Tuesday, August 25, 2015

How unified Germany screwed hundreds of thousands of East German refugees

We were very reluctant to use the word 'screwed' in the title of this post but after reading up on what happened to several hundred thousand East Germans who fled to the West and lived and worked there, often for many decades, we stand by the use of screwed.

If you prefer to read one of a number of articles published in the German press on the subject, we recommend this one from 2011 in Die Zeit.

A single sentence explanation for our harsh statement:
After German unification in 1990, many former East German refugees saw their social security pension drop, often by as much as one third, in contrast to earlier law.

The history behind this unexpected slide in benefits sounded unbelievable, but here is how it came about.

From its inception in the late 1940s, West Germany was keen to show it was the better, the more democratic, the more socially just of the two Germanys left by World War II.

One of the cornerstones of demonstrating how great the West was the treatment of East Germans who left everything behind to start over in the West, often under life threatening circumstances. 

Social security pension contributions and eligibility were granted to the refugees as if they had worked in the West all their lives. Pensions in the West were higher than in the East, but so was the cost of living.

The West German social security administration sent out benefits statements to former East Germans, informing them that the years in the East were fully recognized under the applicable "foreign pensions eligibility law".

For example, East Germans who had fled in the 1960s and reached retirement age in 1980 began receiving the promised pension at 100% of the West German level.

After unification, everything changed, yet those former East Germans who had not yet reached retirement age in the West didn't notice. Nobody informed them that the provisions of the "foreign pensions eligibility law" had been retroactively suspended for former refugees and instead replaced with a new law meant to provide pensions to those who had never left East Germany.

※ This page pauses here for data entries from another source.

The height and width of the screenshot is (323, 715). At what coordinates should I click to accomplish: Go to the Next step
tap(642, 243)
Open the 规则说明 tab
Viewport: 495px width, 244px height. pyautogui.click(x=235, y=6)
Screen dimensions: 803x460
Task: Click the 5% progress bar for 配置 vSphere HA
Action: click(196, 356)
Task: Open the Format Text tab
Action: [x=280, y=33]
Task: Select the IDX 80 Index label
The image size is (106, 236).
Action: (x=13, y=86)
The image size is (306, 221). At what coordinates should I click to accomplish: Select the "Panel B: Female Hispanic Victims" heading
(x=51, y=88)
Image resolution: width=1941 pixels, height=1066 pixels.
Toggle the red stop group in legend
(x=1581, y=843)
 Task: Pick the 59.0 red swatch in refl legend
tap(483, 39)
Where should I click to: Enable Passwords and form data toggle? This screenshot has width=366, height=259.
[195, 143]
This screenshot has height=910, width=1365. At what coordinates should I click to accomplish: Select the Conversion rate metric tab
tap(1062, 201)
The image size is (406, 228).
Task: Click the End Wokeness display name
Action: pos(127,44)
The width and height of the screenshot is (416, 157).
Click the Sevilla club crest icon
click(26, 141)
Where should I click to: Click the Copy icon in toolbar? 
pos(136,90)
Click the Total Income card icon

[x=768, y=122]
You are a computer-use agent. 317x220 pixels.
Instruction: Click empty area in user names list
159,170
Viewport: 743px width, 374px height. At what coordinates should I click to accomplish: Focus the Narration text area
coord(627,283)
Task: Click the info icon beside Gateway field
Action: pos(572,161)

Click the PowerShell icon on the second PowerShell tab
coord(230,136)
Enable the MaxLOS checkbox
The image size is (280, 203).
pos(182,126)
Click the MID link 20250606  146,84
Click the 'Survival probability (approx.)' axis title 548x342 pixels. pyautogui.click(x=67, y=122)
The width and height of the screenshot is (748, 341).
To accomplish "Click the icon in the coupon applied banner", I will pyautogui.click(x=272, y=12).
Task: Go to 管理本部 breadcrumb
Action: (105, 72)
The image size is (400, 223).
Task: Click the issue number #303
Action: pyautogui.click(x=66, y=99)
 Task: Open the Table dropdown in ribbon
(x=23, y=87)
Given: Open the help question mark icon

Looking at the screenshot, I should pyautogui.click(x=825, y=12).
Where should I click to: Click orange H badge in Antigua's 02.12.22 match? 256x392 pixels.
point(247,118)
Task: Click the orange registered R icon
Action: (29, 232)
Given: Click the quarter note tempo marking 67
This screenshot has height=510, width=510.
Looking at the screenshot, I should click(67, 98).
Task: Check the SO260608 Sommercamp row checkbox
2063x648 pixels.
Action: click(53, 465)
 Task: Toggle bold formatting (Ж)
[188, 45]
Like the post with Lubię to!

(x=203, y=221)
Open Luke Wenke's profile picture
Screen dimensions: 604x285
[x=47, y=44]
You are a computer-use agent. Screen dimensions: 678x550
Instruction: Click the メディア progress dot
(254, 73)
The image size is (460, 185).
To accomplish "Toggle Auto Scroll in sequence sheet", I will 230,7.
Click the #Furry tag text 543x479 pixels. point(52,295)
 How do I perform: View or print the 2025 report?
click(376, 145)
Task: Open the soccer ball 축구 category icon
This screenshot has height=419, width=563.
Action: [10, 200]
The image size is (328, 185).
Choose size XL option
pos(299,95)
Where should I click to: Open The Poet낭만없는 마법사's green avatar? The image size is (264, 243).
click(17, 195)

All of a sudden, citizens who had signed away their East German citizenship and all rights to whatever that state promised in benefits saw their pensions recalculated according to the new formula for time worked in East Germany. Depending on how long individuals worked in East Germany before fleeing, the losses often end up to be one third of projected benefits, taking people like a registered nurse acquaintance of the blogster to a pension below the poverty level after 40 years of work.

And the courts?

The courts sided with the new interpretation while government is in no hurry to speed up the plans to achieve pension equality between the former East and the former West by 2019, almost 30 years after re-unification.

Of course, you can always find worse, as reported on NPR news only minutes ago in a piece about Brazil. To this day, 500 years after the Portuguese made all land in the country theirs, many Brazilians still have to pay property transaction taxes to the descendants of Portuguese nobles who were awarded the rights to collect rent on real estate by the Portuguese crown.